A pioneer of maxillofacial reconstruction
by
November 2022, no. 448

The Facemaker: One surgeon’s battle to mend the disfigured soldiers of World War I by Lindsey Fitzharris

Allen Lane, $45 hb, 336 pp

Unconscionable carnage

A pioneer of maxillofacial reconstruction
by
November 2022, no. 448
Walter Yeo, one of Harold Gillies’ patients, before and after reconstructive surgery. (Science History Images/Alamy)

Two millennia before ‘pretty privilege’ became a TikTok talking point, Publilius Syrus averred, ‘A beautiful face is a mute recommendation.’ The opposite is also true. Facial disfiguration, whether congenital or acquired, can be psychologically and socially debilitating.
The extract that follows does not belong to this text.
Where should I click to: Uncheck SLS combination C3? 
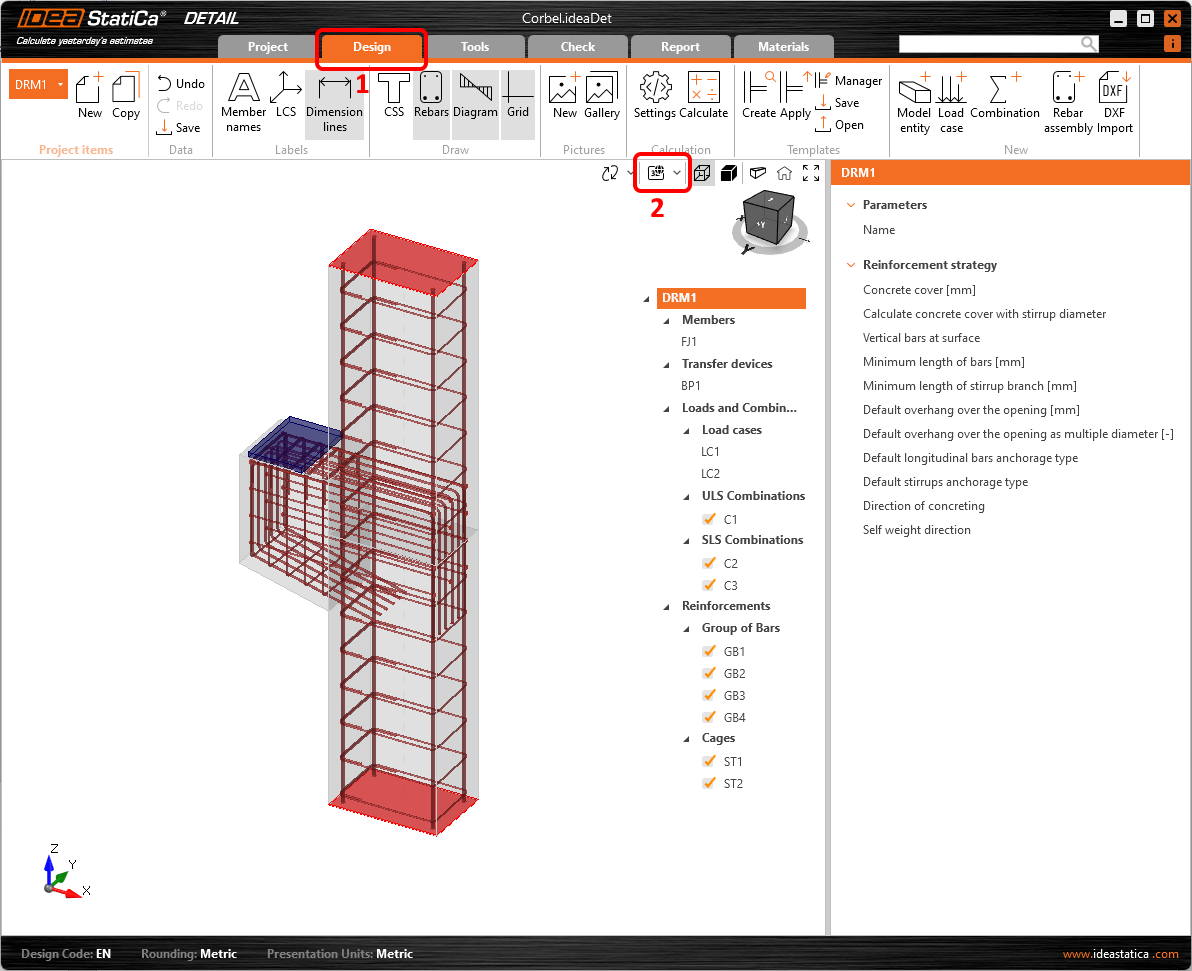(710, 585)
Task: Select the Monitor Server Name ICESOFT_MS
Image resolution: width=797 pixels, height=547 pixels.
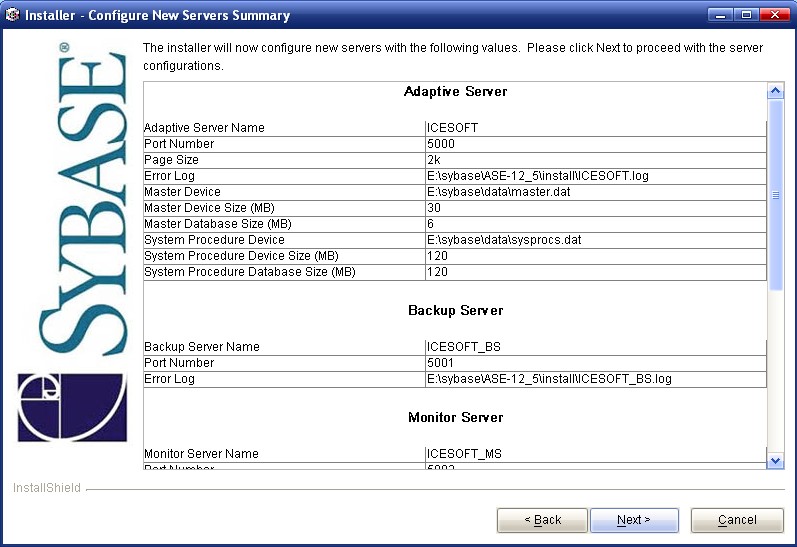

This was the experience for thousands of men in World War I who suffered horrific facial trauma. US surgeon Fred Albee, who treated some of these soldiers, described the ‘unmitigated hell’ of going through life ‘an object of horror to himself as well as to others’. Ward Muir, an orderly at the Third London General Hospital, wrote of ‘broken gargoyles’ and the fear that he might inadvertently ‘let the poor victim perceive what I perceived: namely, that he was hideous’.

The best hope for these wretches was to receive the attention of surgeon Harold Gillies, who was born in New Zealand and educated at Cambridge. Gillies’ creativity and courage made him a leader in maxillofacial reconstruction. As with other fields of endeavour, such as aviation, materials technology, and communications, the exigencies of World War I precipitated significant leaps forward in plastic surgery. But at what staggering cost. Military technology wildly exceeded medical knowledge. In the words of one battlefield nurse, ‘The science of healing stood baffled before the science of destroying.’

Medical historian Lindsey Fitzharris has researched the wartime endeavours of the gifted Gillies, and the unconscionable human carnage he encountered daily. She notes that returned servicemen with facial trauma were regarded differently from other maimed soldiers: ‘Whereas a missing leg might elicit sympathy and respect, a damaged face often caused feelings ofrevulsion and disgust.’